**Activity**
Only some lines are wanted. Transcribe, exactly, the lines below from the line with "You are a GUI agent. The screenshot is 735×2576." up to and including the line with "Meet Your Publisher: Angela Surratt".

**Supplied material**
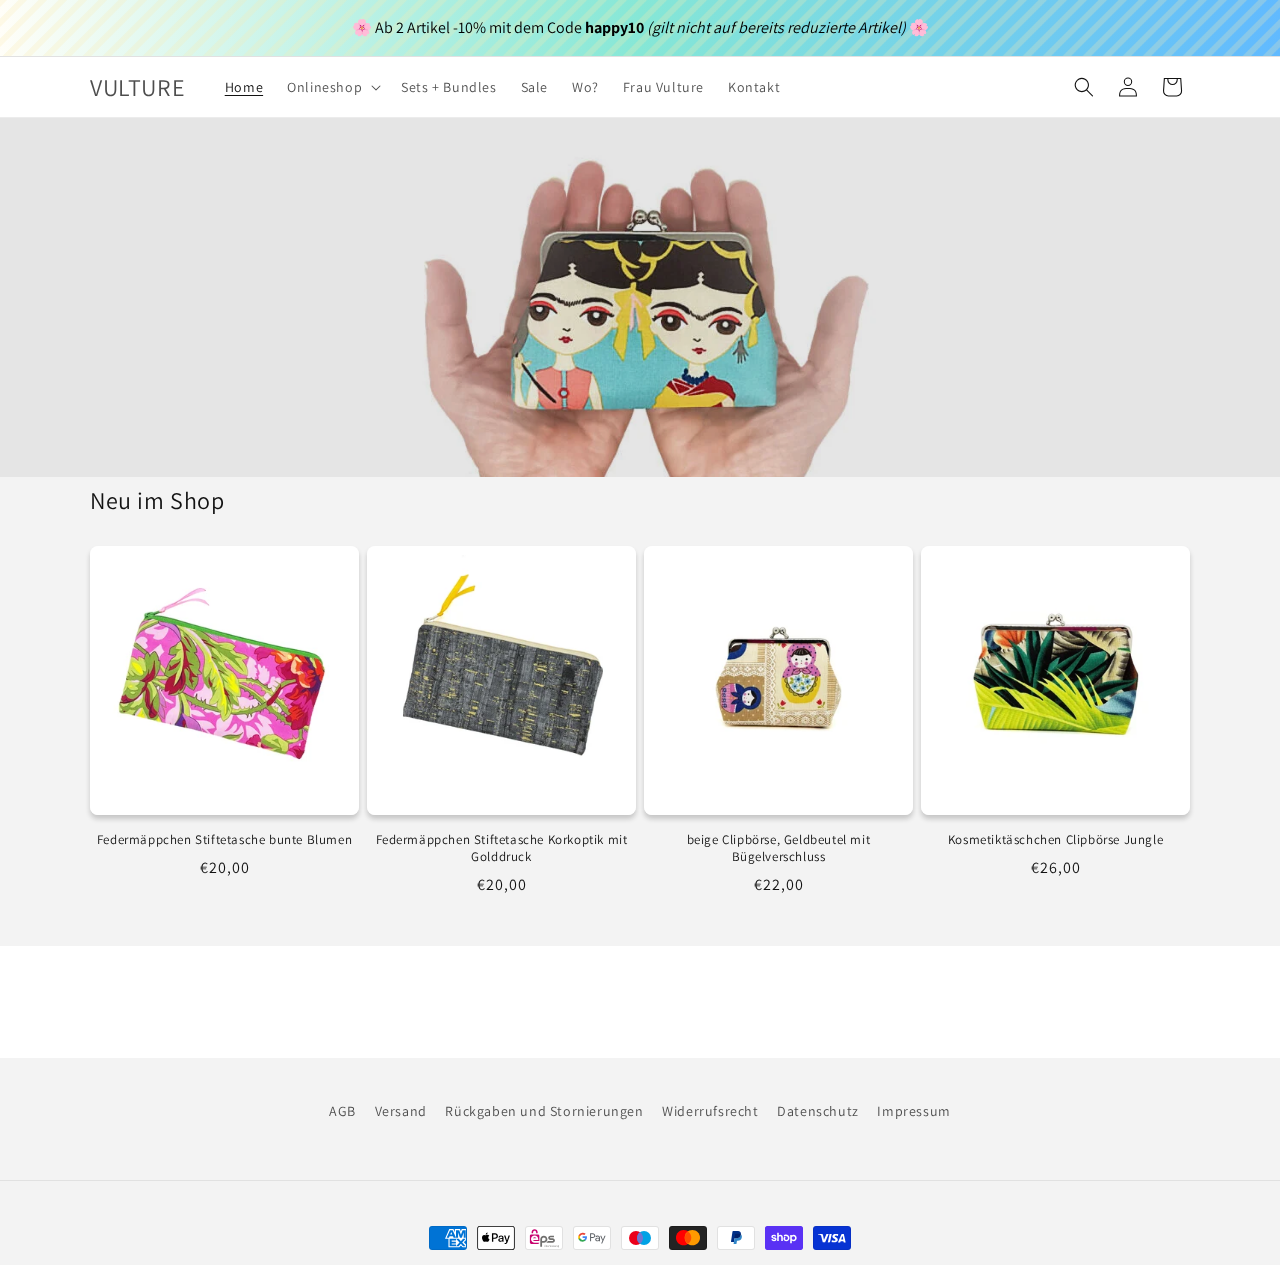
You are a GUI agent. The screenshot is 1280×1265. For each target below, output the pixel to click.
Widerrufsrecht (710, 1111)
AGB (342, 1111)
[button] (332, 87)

==

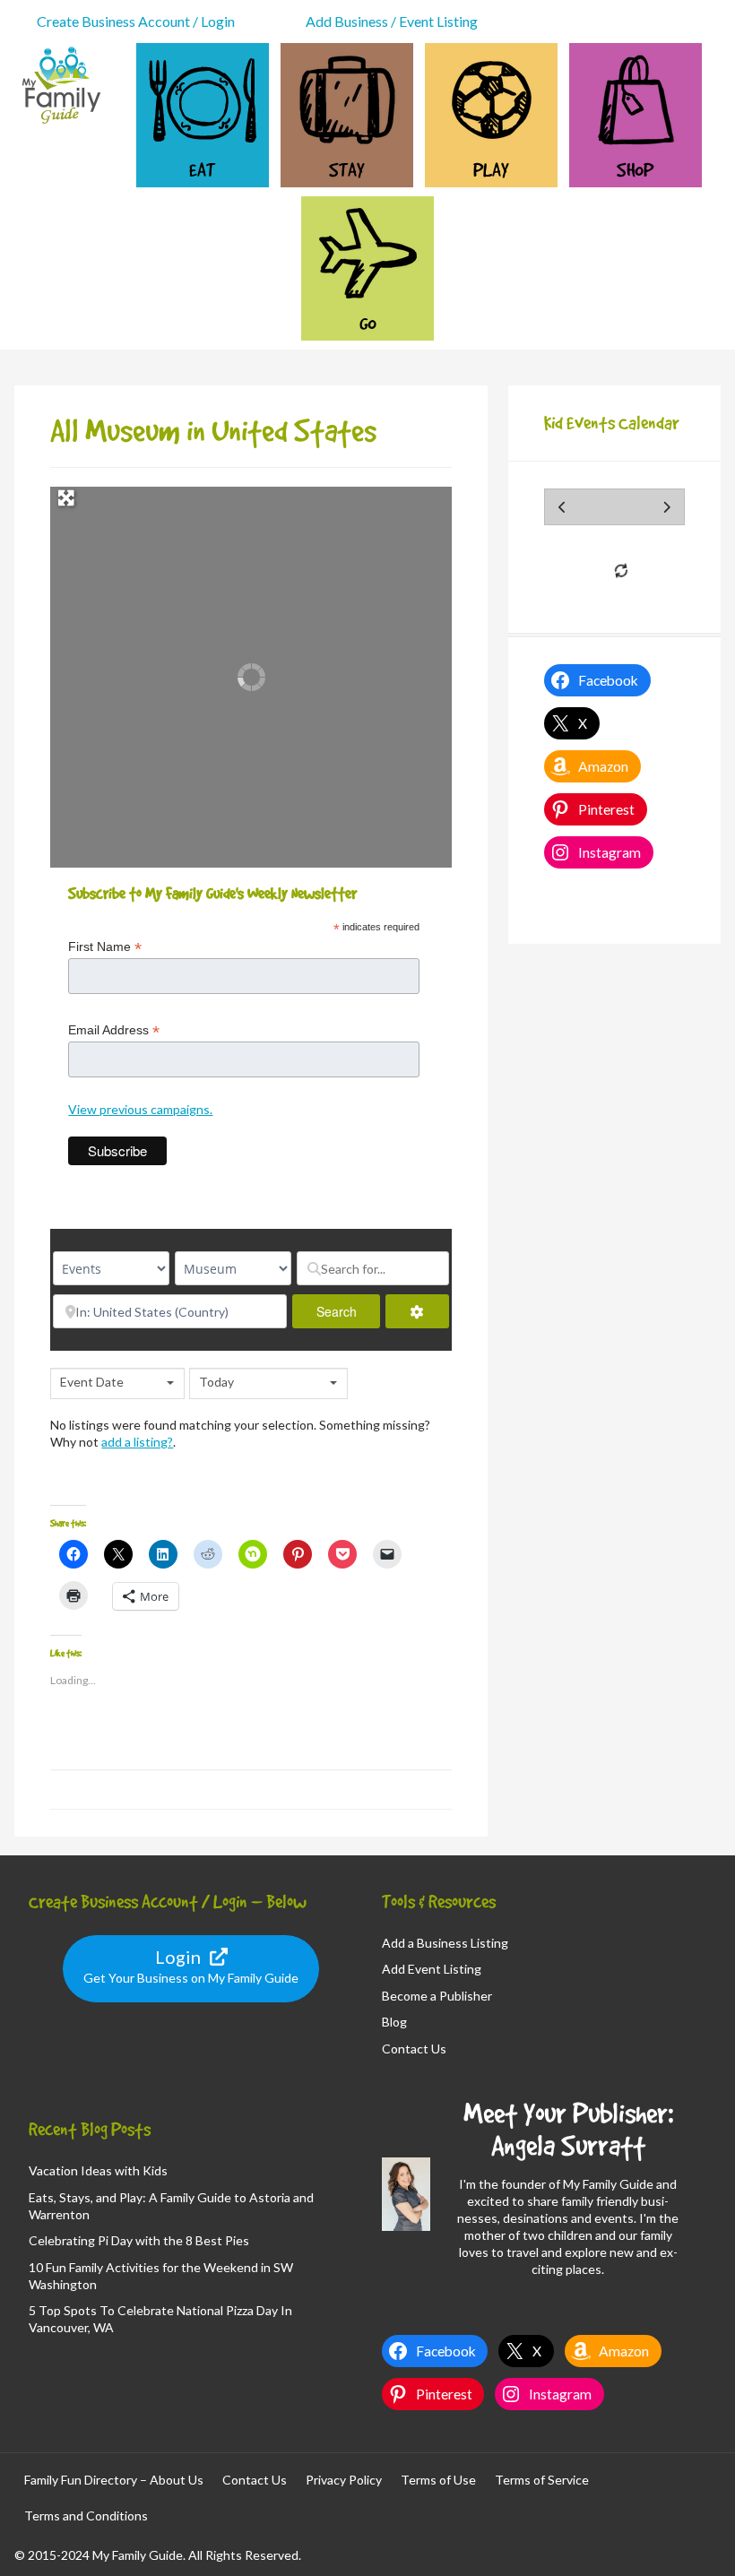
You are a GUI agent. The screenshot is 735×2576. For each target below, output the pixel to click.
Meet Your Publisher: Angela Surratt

**Result**
You are a GUI agent. The screenshot is 735×2576. For each target below, output the pixel to click.
Meet Your Publisher: Angela Surratt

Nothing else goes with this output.